Understanding Hard Disk Cluster Sizes
Clusters are the smallest units into which a hard disk's space can be divided. A hard disk formatted with the traditional FAT system, found in Windows 95 and an ancient operating system called "DOS," can have no more than 65,536 clusters on each drive or partition. This means that the larger the harddisk, the larger the size of each cluster.
The problem with large clusters is that they result in a lot of wasted disk space. Each cluster can store no more than a single file (or a part of a single file); if a file does not consume an entire cluster, the remaining space is wasted. For example, a 2 GB drive would have a cluster size of 32 KB; a 1 KB file on a disk with a 32 KB cluster size will consume 32 KB of disk space; a 33 KB file on the same drive will consume 64 KB of space, and so on.

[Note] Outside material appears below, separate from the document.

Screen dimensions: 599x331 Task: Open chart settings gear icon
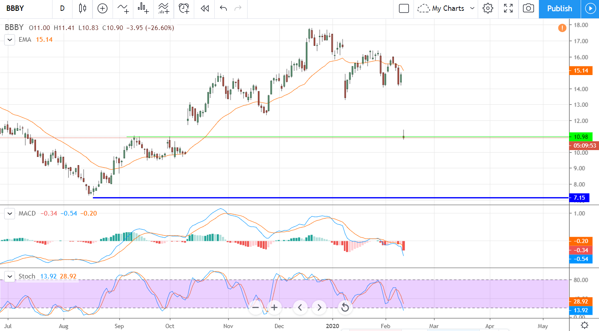[488, 8]
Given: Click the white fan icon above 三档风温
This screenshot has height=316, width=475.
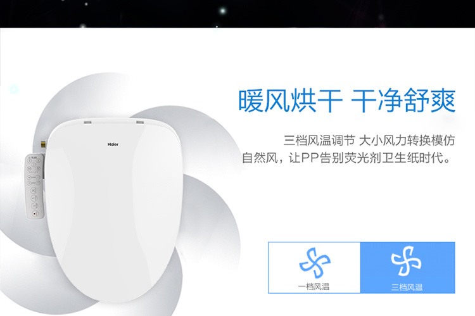Looking at the screenshot, I should click(406, 261).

The extra 31 KB left over from the 33 KB file is called slack space, and it can't be used by any other files. With thousands of files (especially those tiny shortcuts littered throughout a Windows installation), the amount of wasted slack space on a sizeable hard disk can add up to hundreds of megabytes of wasted space.

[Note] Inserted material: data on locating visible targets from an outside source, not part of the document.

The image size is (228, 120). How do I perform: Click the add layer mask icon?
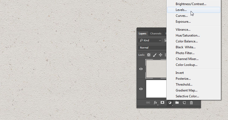point(163,102)
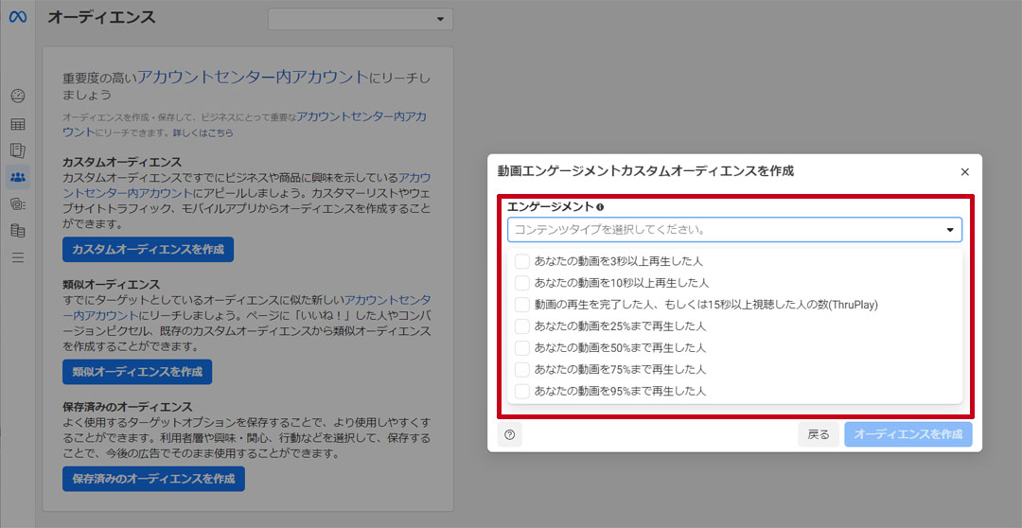Tick the 95%まで再生した人 checkbox

(x=522, y=391)
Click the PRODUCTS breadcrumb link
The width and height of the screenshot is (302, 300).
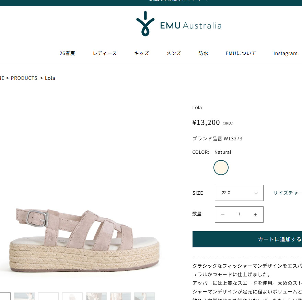(x=24, y=78)
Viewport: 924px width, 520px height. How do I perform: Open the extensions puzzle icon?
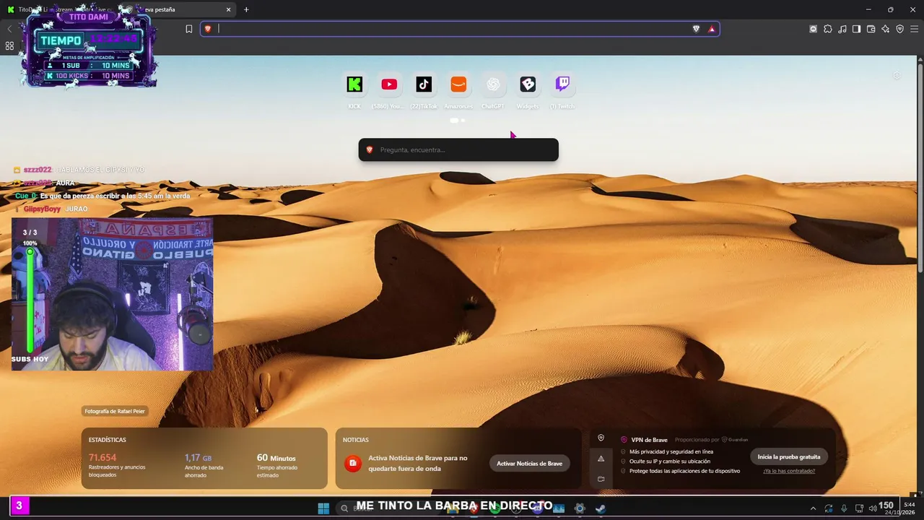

The NTFS filesystem used by Vista can handle more than four billion clusters, resulting in much smaller cluster sizes. Now, four billion clusters, at 4 kilobytes each, gives NTFS a maximum partition size of 14.9 terabytes (15,259 GB). Of course, if this drive were commercially available, its manufacturer would contend that 1 terabyte is equal to 1,000,000,000,000 bytes, and market the unit as a 16.4 TB (16,384 GB) drive.
You can see how much space is wasted by any given file by right-clicking on the file icon, selecting Properties, and comparing the Size value with the Size on disk value. The same works for multiple selected files and folders; highlight all the objects in your root directory to see the total amount of wasted space on your drive. To find the current cluster size of your drive, just open the properties sheet for a small file you know will only consume a single cluster (such as a Windows Shortcut); its Size on disk will be equal to the size of one cluster.